*** INPUT RECORDS ***

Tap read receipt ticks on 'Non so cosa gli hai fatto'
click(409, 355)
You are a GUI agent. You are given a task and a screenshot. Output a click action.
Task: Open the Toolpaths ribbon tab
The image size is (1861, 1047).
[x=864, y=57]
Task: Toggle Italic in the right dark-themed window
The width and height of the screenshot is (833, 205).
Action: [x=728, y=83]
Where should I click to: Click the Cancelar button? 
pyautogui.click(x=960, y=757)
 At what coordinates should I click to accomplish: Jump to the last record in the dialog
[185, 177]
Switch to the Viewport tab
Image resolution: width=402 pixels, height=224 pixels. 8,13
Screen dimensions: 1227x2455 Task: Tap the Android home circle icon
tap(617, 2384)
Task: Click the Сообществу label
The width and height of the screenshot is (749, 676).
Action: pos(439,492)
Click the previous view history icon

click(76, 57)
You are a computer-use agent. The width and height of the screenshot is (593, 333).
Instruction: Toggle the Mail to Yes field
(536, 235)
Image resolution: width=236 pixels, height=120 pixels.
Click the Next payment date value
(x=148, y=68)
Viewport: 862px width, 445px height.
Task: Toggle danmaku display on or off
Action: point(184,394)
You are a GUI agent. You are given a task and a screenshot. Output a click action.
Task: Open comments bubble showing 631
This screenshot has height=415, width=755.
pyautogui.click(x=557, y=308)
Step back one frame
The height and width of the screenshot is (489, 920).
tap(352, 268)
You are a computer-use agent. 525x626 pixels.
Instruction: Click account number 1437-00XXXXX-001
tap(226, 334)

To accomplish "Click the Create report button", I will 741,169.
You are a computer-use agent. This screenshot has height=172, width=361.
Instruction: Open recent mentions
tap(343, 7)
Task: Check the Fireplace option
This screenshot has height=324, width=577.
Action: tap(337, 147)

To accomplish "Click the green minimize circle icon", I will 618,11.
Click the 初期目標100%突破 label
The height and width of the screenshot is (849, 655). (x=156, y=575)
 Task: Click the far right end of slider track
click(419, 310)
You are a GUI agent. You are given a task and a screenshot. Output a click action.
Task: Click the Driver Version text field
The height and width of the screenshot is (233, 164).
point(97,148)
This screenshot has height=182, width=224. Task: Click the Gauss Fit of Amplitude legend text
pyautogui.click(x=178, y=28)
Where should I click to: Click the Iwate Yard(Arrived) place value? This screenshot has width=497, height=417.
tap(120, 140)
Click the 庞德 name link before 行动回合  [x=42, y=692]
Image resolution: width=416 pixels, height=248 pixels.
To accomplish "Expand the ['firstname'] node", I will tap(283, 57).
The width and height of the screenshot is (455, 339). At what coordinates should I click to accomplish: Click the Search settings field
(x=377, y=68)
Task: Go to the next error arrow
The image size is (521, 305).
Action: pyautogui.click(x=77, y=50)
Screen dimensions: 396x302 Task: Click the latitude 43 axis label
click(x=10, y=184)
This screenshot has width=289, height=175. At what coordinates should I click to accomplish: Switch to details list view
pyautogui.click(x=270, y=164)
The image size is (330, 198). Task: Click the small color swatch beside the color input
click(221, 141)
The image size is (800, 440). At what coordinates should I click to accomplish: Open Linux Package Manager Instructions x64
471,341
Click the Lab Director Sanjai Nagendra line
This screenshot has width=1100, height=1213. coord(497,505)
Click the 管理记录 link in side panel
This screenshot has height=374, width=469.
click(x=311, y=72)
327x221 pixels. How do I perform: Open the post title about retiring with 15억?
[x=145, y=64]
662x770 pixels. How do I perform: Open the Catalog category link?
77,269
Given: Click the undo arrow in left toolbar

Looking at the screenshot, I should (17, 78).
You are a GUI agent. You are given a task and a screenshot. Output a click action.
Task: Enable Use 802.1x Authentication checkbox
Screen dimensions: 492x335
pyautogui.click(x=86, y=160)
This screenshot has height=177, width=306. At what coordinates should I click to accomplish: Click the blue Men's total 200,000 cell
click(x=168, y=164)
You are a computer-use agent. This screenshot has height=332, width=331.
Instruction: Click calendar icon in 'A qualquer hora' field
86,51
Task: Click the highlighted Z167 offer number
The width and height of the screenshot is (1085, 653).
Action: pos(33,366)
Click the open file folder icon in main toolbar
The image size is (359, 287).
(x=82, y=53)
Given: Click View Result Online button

***

### YOUR GOAL
Each of the records is to be repeated word for word.

### TASK SOLUTION
Tap read receipt ticks on 'Non so cosa gli hai fatto'
click(409, 355)
You are a GUI agent. You are given a task and a screenshot. Output a click action.
Task: Open the Toolpaths ribbon tab
The image size is (1861, 1047).
[x=864, y=57]
Task: Toggle Italic in the right dark-themed window
The width and height of the screenshot is (833, 205).
Action: [x=728, y=83]
Where should I click to: Click the Cancelar button? 
pyautogui.click(x=960, y=757)
 At what coordinates should I click to accomplish: Jump to the last record in the dialog
[185, 177]
Switch to the Viewport tab
Image resolution: width=402 pixels, height=224 pixels. 8,13
Screen dimensions: 1227x2455 Task: Tap the Android home circle icon
tap(617, 2384)
Task: Click the Сообществу label
The width and height of the screenshot is (749, 676).
Action: pos(439,492)
Click the previous view history icon

click(76, 57)
You are a computer-use agent. The width and height of the screenshot is (593, 333).
Instruction: Toggle the Mail to Yes field
(536, 235)
Image resolution: width=236 pixels, height=120 pixels.
Click the Next payment date value
(x=148, y=68)
Viewport: 862px width, 445px height.
Task: Toggle danmaku display on or off
Action: point(184,394)
You are a GUI agent. You are given a task and a screenshot. Output a click action.
Task: Open comments bubble showing 631
This screenshot has height=415, width=755.
pyautogui.click(x=557, y=308)
Step back one frame
The height and width of the screenshot is (489, 920).
tap(352, 268)
You are a computer-use agent. 525x626 pixels.
Instruction: Click account number 1437-00XXXXX-001
tap(226, 334)

To accomplish "Click the Create report button", I will 741,169.
You are a computer-use agent. This screenshot has height=172, width=361.
Instruction: Open recent mentions
tap(343, 7)
Task: Check the Fireplace option
This screenshot has height=324, width=577.
Action: tap(337, 147)

To accomplish "Click the green minimize circle icon", I will 618,11.
Click the 初期目標100%突破 label
The height and width of the screenshot is (849, 655). (x=156, y=575)
 Task: Click the far right end of slider track
click(419, 310)
You are a GUI agent. You are given a task and a screenshot. Output a click action.
Task: Click the Driver Version text field
The height and width of the screenshot is (233, 164).
point(97,148)
This screenshot has height=182, width=224. Task: Click the Gauss Fit of Amplitude legend text
pyautogui.click(x=178, y=28)
Where should I click to: Click the Iwate Yard(Arrived) place value? This screenshot has width=497, height=417.
tap(120, 140)
Click the 庞德 name link before 行动回合  [x=42, y=692]
Image resolution: width=416 pixels, height=248 pixels.
To accomplish "Expand the ['firstname'] node", I will tap(283, 57).
The width and height of the screenshot is (455, 339). At what coordinates should I click to accomplish: Click the Search settings field
(x=377, y=68)
Task: Go to the next error arrow
The image size is (521, 305).
Action: pyautogui.click(x=77, y=50)
Screen dimensions: 396x302 Task: Click the latitude 43 axis label
click(x=10, y=184)
This screenshot has width=289, height=175. At what coordinates should I click to accomplish: Switch to details list view
pyautogui.click(x=270, y=164)
The image size is (330, 198). Task: Click the small color swatch beside the color input
click(221, 141)
The image size is (800, 440). At what coordinates should I click to accomplish: Open Linux Package Manager Instructions x64
471,341
Click the Lab Director Sanjai Nagendra line
This screenshot has width=1100, height=1213. coord(497,505)
Click the 管理记录 link in side panel
This screenshot has height=374, width=469.
click(x=311, y=72)
327x221 pixels. How do I perform: Open the post title about retiring with 15억?
[x=145, y=64]
662x770 pixels. How do I perform: Open the Catalog category link?
77,269
Given: Click the undo arrow in left toolbar

Looking at the screenshot, I should (17, 78).
You are a GUI agent. You are given a task and a screenshot. Output a click action.
Task: Enable Use 802.1x Authentication checkbox
Screen dimensions: 492x335
pyautogui.click(x=86, y=160)
This screenshot has height=177, width=306. At what coordinates should I click to accomplish: Click the blue Men's total 200,000 cell
click(x=168, y=164)
You are a computer-use agent. This screenshot has height=332, width=331.
Instruction: Click calendar icon in 'A qualquer hora' field
86,51
Task: Click the highlighted Z167 offer number
The width and height of the screenshot is (1085, 653).
Action: pos(33,366)
Click the open file folder icon in main toolbar
The image size is (359, 287).
(x=82, y=53)
Given: Click View Result Online button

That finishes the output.